| EXERCISE SET |
**a)** Swap "libpcap" for "WinPcap" in the libpcap filtering post, writing out the passage starting at "It will not" and ending at "an OS limitation.)".
**b)** Extend the mailing-list post on libpcap packet filtering, picking up after its final sentence.
--- Start EXCERPT PROVIDED ---
Re: [tcpdump-workers] Promiscuous mode and BPF filters?

2004-12-02 Thread Claudio Lavecchia
Guy Harris wrote:
if it *does* use pcap_compile() and pcap_setfilter(), i.e. it 
already does packet filtering, it *adds* to the filter an expression 
to reject all the traffic from laptop B, i.e. instead of filtering 
with an expression X, you filter with (not wlan src 
BB:BB:BB:BB:BB:BB) and (X), where BB:BB:BB:BB:BB:BB is the source 
MAC address of laptop B's 802.11 card.

It will not be the solution if you expect it to be able to filter out 
packets transparently to libpcap - there's only one filter per packet 
capture handle, and libpcap uses that for its filtering.  (That also 
applies if you're not using libpcap, but are directly opening a 
PF_PACKET socket - the only difference in that case is that your 
application contains code that duplicates what libpcap does, and that 
code has the same limitations as libpcap, as the limitation of one 
filter per handle is an OS limitation.)
--- End EXCERPT PROVIDED ---
--- Start RECORDS SUPPLIED ---
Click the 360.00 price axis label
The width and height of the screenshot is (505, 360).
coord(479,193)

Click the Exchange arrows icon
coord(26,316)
--- End RECORDS SUPPLIED ---
| PER-TASK ANSWERS |
**a)**
It will not be the solution if you expect it to be able to filter out 
packets transparently to WinPcap - there's only one filter per packet 
capture handle, and WinPcap uses that for its filtering.  (That also 
applies if you're not using WinPcap, but are directly opening a 
PF_PACKET socket - the only difference in that case is that your 
application contains code that duplicates what WinPcap does, and that 
code has the same limitations as WinPcap, as the limitation of one 
filter per handle is an OS limitation.)

**b)**
That is pretty much what I wanted to realize and of course it is 
working. At the beginning I was looking for a clean way to tell to the 
interface that is set in promiscuous mode, not to send out the packets 
that were matching the address of laptop B. Of course the solution of 
not letting the sniffer process packets that I do not want to see 
works. At the beginning I just felt it was cleaner to setup things 
outside the sniffer code, but that was just for design sake.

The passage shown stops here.